You will pay ordinary income tax when you withdraw the money, but since you got both the initial tax reduction and tax-free growth, it was still better than a brokerage account.
And, even after 65, medical related expenses are still completely tax-free.
3.Reimburse Yourself Later
A concern with this “long-term HSA” strategy is:
What if I need HSA money for non-health-related expenses before retirement?
Isn’t the money stuck?
Thankfully, there’s a solution: The IRS doesn’t limit when you reimburse qualified medical expenses.
Stick with me here.
For example, say your employer deposits $1,000 annually into your HSA and you spend $1,000 per year on medical bills starting in 2025 (doctor’s visits, prescriptions, etc.).
You pay it from your checking account like we discuss above.
Then, in 2035, you want cash for a big vacation.
If you’ve kept your receipts, you can withdraw $10,000 from your HSA in 2035 as a tax-free reimbursement from all 10 years of medical expenses.
If your HSA or the IRS ever asks for proof of the expense, you show any of the receipts from the last 10 years of medical history.
This way, you’ve gained 10 years of tax-free growth on expenses you originally paid out of pocket.
You aren’t locking away HSA funds forever, you’re allowing them to grow tax-free until you choose to reimburse yourself later.
People complain the tax system is too complicated.

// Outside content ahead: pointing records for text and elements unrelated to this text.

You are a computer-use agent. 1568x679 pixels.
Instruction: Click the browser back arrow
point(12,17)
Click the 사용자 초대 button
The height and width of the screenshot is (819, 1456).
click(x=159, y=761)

This is probably an example of that.
BUT, depending on where you are with money, here are three options for you to consider this week:
- Beginner: If you’ve never heard of an HSA: Go to your HR portal and see if you have access to one. If you do, set it up and take advantage of your employer match. It’s free money.
- Intermediate: If you already contribute to an HSA: Make sure you are investing the money from the HSA (like Index funds or ETFs). If you can, start paying for small medical bills from your checking account
- Advanced: What would it look like for you to start maxing out your HSA each year?